DC: This is a key point and one that many companies have faced (and not been prepared for). We managed to clear the first hurdle, but now the challenge is delivering the ideas and sustaining the pace of change and innovation. The number of ideas can be overwhelming as you tap into that latent enthusiasm in the company. If, like us, you had a general ideas bucket, you can find that the ideas have a very wide range in applicability. They range from the small, “can we just change x?” idea through to general sustaining ideas. The truly disruptive ideas only surface occasionally, although they can have the biggest impact…

For example, in our Fund Accounting space, someone noticed that moving the printer more than halved the time it took for most of the team to walk back and forth to it (at a time when we were still printing a lot!). This was a simple idea that quickly generated enough ‘likes’ and was quickly implemented; nothing massive just a sensible change. A bigger one involved a refresh of our Investor Centre; it was looking dated, to say the least. An idea came up to modernise it completely, with a big wall-screen, tablets for customers to browse on, and a modern, bright look that would attract a new generation used to a different user experience and use of technology. This was going to take more than a few dollars to achieve, but it got signed-off and now we have something that looks like it belongs in the 21st century.

The issue we started to run into was one of focus. The ideas were coming in fast, they were good, and we had good staff engagement from the beginning (we had over half of our staff engaged on the site within a matter of months), but they were not always directed at the big challenges facing our organisation. This is where a ‘challenge’ based ideation approach really works. The idea is to set a challenge that is open for a set period and then closes. The ideas generated are reviewed and assessed and the critical few ideas then progress to execution. It also helps to drive participation, as the teams directly affected by the challenge are bought into the ideas and tend to want to own any solution.

To date, we have run over 20 challenges that have generated hundreds of ideas and tens of thousands of views.

And finally – On the road towards ‘Everyday Innovation’
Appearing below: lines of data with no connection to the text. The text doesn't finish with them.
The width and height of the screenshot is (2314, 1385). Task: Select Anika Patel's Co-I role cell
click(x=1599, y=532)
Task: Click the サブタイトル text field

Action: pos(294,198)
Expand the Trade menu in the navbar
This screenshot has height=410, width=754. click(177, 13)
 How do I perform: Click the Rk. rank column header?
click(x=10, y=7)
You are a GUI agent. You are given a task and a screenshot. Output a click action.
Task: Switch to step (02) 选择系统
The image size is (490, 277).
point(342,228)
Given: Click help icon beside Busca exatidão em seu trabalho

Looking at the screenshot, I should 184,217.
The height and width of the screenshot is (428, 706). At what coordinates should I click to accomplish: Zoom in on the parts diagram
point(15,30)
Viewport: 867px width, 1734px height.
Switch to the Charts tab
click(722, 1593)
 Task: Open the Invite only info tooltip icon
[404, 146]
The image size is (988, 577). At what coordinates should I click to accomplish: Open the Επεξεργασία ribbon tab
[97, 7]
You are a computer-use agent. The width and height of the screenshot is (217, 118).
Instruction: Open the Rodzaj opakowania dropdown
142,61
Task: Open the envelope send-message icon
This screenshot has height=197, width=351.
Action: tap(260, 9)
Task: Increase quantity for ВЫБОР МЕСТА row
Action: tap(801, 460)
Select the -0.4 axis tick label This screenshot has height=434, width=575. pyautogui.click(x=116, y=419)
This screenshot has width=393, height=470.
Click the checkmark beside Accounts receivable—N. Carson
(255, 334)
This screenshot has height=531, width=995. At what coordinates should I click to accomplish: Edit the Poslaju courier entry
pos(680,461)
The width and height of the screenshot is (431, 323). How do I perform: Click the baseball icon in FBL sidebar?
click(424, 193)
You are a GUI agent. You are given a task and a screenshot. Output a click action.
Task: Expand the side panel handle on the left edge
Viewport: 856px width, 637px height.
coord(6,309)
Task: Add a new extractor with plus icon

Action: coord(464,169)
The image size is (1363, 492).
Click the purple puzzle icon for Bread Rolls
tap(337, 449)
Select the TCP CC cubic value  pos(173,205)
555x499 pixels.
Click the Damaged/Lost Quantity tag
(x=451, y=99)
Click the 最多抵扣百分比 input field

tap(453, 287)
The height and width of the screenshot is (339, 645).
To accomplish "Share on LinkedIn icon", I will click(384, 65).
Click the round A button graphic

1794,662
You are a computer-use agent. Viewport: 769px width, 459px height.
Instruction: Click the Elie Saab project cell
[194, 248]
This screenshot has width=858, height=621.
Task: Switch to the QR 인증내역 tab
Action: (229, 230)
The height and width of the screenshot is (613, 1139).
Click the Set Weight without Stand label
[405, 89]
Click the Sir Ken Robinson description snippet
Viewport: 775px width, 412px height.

SH:  For those not familiar with the challenge we set to our clients at Wazoku, we task them with becoming ‘everyday’ innovators. These are firms where innovation is a part of everyone’s job, in every department, every day – where great ideas and innovations are the by-product of being a world-class organisation. You can read more about this here. It would be nice to delve into this topic further with you David, but I think we are running out of time. What are your closing thoughts on this?

DC: The job is never done. You have to work at it and focus on it all the time, both as an organisation and as individuals. As you say, the goal is to embed this in the everyday working practices of the organisation. The core DNA of every organisation needs to be living, breathing and executing an innovation mindset. Once you have achieved Phase 4, the next phase is therefore all about sustaining it. Continuing to focus on the challenges that face your business (these should be coming out of the overall business strategy), making those challenges achievable within your ideation platform and driving a culture of innovation throughout the organisation. If you are looking at innovation as another project, then you have probably missed the point. As you say, the goal is innovation as part of the very fabric of the organisation, every day!